**WHAT YOU ARE ASKED TO DO:** Could you copy exactly the line that contains "key-mapping sidebar icon" and every line after it to the end of the records, and nothing more?

====

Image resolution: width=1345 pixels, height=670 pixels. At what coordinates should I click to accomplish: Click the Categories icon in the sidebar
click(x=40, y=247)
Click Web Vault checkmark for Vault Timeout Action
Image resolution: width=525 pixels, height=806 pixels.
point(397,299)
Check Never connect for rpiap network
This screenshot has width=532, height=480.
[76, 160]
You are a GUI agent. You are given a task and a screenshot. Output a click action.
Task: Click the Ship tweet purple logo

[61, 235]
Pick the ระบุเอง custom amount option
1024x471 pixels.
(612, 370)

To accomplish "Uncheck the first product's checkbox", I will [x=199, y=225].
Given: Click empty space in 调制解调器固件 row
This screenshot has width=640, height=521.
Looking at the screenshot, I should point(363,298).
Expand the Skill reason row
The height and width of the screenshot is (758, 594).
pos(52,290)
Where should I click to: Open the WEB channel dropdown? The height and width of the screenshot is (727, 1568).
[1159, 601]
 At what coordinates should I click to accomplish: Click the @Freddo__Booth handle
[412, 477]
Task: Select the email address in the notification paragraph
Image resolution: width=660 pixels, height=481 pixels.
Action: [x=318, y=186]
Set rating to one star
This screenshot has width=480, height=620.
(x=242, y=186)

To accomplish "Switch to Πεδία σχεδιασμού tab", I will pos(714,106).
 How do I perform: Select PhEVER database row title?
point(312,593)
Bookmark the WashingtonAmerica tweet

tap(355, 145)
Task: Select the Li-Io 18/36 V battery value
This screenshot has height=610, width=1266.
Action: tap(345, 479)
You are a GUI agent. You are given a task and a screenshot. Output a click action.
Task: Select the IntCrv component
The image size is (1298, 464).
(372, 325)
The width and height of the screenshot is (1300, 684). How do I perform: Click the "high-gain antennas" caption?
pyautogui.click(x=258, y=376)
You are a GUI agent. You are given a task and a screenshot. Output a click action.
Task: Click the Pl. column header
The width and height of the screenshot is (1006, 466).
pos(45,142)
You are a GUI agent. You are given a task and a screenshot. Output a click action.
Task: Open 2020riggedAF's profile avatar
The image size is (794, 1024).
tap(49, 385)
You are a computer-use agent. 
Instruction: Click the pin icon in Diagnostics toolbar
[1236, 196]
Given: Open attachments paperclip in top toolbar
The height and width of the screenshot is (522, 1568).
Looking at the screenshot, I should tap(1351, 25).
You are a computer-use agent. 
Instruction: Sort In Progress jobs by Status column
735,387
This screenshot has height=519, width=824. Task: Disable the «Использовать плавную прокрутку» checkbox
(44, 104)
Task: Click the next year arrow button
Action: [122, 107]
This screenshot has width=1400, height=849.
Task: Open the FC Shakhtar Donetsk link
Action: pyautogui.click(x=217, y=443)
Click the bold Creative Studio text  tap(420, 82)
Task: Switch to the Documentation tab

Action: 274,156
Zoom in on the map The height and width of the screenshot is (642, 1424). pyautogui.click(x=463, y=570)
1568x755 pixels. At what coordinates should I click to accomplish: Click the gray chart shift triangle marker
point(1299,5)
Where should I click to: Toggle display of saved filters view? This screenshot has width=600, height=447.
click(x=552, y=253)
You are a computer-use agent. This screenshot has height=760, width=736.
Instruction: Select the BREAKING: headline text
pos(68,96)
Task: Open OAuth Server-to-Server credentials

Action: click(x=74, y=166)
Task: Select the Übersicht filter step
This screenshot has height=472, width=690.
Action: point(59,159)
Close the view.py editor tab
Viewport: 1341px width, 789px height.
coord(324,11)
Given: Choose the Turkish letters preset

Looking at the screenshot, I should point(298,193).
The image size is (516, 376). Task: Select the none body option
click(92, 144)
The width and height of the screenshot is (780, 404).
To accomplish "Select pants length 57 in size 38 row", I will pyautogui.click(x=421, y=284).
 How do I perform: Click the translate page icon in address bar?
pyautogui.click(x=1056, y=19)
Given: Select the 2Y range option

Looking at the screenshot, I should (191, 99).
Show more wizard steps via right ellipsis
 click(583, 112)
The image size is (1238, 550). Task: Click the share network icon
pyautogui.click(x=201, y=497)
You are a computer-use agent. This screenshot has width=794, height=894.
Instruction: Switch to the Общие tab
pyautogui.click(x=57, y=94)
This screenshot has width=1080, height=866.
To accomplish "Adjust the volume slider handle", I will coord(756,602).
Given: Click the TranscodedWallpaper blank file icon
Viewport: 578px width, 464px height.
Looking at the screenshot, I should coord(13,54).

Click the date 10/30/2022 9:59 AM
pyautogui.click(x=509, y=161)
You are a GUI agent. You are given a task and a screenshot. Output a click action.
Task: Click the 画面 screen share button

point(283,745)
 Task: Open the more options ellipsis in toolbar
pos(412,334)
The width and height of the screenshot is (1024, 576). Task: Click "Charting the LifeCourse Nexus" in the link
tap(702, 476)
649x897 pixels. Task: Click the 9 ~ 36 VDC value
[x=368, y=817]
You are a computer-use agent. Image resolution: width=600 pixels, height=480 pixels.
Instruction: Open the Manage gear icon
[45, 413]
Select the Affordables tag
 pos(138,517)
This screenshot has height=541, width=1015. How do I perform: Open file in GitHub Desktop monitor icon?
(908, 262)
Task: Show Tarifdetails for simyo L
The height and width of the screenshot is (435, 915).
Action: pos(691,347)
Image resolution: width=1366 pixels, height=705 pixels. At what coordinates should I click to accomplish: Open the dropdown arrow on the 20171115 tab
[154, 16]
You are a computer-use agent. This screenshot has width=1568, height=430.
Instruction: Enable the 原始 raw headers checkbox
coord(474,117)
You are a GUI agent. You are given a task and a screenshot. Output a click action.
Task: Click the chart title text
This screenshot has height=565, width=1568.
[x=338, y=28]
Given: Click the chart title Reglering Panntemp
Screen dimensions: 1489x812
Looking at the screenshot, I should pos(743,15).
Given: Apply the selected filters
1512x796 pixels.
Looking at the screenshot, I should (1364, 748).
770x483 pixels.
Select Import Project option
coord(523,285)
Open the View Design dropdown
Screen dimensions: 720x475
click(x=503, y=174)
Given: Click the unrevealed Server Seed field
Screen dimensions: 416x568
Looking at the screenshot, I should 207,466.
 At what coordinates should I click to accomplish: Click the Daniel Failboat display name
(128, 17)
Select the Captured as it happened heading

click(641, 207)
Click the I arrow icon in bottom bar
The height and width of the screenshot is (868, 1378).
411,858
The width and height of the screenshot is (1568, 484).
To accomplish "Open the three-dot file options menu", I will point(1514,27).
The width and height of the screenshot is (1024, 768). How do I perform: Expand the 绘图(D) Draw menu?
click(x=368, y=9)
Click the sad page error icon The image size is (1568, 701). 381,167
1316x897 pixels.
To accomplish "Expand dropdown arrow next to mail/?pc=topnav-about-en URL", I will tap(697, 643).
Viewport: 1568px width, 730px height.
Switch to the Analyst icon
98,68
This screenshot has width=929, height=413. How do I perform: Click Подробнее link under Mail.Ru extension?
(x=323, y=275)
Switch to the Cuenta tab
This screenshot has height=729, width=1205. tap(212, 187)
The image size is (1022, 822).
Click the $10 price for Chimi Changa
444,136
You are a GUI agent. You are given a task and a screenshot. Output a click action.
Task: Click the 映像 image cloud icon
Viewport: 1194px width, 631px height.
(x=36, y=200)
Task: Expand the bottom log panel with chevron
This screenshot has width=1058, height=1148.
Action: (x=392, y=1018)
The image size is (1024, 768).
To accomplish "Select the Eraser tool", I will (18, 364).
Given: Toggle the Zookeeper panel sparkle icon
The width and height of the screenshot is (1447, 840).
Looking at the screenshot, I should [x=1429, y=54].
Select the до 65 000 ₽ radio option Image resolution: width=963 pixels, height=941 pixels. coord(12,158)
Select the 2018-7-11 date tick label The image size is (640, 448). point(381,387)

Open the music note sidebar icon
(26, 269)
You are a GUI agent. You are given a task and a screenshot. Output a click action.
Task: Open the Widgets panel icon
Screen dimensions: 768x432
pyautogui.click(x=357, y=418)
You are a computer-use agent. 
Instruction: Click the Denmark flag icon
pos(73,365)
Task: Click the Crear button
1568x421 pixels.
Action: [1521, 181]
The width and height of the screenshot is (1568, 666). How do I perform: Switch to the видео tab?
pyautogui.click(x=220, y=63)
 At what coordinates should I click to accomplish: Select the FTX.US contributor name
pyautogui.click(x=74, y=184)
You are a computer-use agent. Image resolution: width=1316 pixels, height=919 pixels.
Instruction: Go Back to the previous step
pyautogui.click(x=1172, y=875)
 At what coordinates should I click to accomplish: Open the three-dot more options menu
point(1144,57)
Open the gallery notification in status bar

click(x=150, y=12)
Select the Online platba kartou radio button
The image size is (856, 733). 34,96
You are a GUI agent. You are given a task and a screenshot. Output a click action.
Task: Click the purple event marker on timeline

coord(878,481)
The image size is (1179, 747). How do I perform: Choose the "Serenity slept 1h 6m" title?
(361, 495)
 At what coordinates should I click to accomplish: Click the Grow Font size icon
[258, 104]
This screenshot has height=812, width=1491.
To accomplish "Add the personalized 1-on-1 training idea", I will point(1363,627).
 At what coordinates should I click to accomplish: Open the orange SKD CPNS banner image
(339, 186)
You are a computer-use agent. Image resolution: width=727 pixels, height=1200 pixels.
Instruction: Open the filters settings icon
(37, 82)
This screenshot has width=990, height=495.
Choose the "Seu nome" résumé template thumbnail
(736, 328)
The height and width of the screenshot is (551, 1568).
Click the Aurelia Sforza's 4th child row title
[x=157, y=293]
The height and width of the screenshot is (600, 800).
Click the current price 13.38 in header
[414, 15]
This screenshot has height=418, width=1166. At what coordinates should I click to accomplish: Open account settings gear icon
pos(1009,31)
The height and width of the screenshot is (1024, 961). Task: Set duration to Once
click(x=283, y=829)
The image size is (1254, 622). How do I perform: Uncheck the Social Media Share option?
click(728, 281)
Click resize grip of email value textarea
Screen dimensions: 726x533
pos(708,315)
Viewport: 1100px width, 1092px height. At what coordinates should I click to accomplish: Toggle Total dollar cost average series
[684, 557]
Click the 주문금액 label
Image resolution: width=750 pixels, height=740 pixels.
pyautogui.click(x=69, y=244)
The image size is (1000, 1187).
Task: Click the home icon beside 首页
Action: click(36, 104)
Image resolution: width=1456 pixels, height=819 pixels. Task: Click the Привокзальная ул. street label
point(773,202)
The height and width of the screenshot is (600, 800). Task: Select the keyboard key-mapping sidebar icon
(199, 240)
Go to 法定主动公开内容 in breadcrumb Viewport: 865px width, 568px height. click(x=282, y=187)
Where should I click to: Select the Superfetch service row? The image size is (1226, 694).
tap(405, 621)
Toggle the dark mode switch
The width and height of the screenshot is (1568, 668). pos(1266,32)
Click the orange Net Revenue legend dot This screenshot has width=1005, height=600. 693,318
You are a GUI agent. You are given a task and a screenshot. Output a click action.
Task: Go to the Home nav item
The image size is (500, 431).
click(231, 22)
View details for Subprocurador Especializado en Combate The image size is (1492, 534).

====

**ANSWER FOR THIS EXERCISE:**
The height and width of the screenshot is (600, 800). Task: Select the keyboard key-mapping sidebar icon
(199, 240)
Go to 法定主动公开内容 in breadcrumb Viewport: 865px width, 568px height. click(x=282, y=187)
Where should I click to: Select the Superfetch service row? The image size is (1226, 694).
tap(405, 621)
Toggle the dark mode switch
The width and height of the screenshot is (1568, 668). pos(1266,32)
Click the orange Net Revenue legend dot This screenshot has width=1005, height=600. 693,318
You are a GUI agent. You are given a task and a screenshot. Output a click action.
Task: Go to the Home nav item
The image size is (500, 431).
click(231, 22)
View details for Subprocurador Especializado en Combate The image size is (1492, 534).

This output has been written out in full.